Large String Comparisions...
I'll be reading in a chain of 6 letters in two sequences: seq1 and seq2. The sequences could be like:
Code:
seq1: ABCDEFABCDEFABCDEF
seq2: ABBBCDEFBBCCABCDEFABCDEF
I want to find the exact matches between these sequences. The problem is that these sequences could be as large as 2000 letters in each sequence. Exact matches means that if you take A in seq1 then you have exact matches of A at positions 1, 13 and 19. I will organize this according to (x,y) pairs. So, I get for A:
- (1,1), (1,13) and (1, 19)
- (7,1), (7,13) and (7, 19)
- (13,1), (13,13) and (13, 19)
Could someone tell me what's the best way to do this comparision (it has to be fast and it has to work on really large sequences of letters as well). Also, what would be the best data structure to use in this instance.
Thanks!
Sidenote:
Here's the method I had in mind. If I have m letters in one sequence and n in the other, comparing them one-on-one is carrying out n x m computations. I could reduce that by taking the matrix approach. For the example above, these are the steps I follow:
- Create a class of letter A with some sort of a matrix data structure.
- Read seq1 letter by letter.

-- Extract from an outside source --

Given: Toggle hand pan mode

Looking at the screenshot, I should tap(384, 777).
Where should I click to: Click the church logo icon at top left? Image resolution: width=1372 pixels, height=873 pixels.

When you read A, store the position of the letter in the row of the matrix.
- Now start to read seq2 and do the same as before.

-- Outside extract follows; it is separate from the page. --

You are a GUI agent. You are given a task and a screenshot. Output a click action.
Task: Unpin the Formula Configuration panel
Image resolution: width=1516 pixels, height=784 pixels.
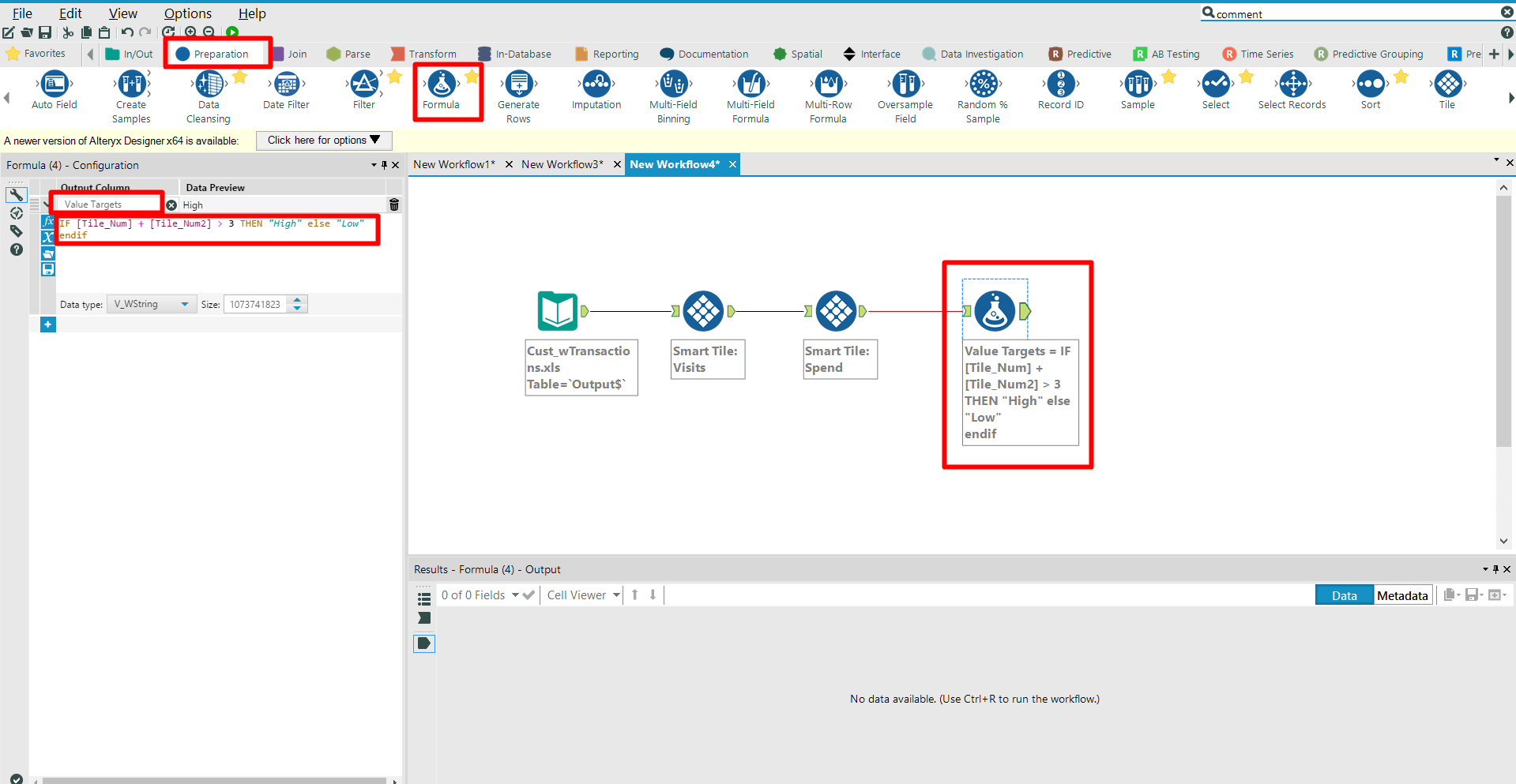385,165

- Do this for all the letters
As a result, this is what I will throw into my 'A' matrix in sequence:
Code:
row: 1, 7, 13
column: 1, 13, 19
If you look at the entries for the matrix you will get:
- (1,1), (1,13) and (1, 19)
- (7,1), (7,13) and (7, 19)
- (13,1), (13,13) and (13, 19)
So does anyone know how exactly to encode this information. As in which data structure should I use to populate the data I've shown above. I'd prefer a non-array approach.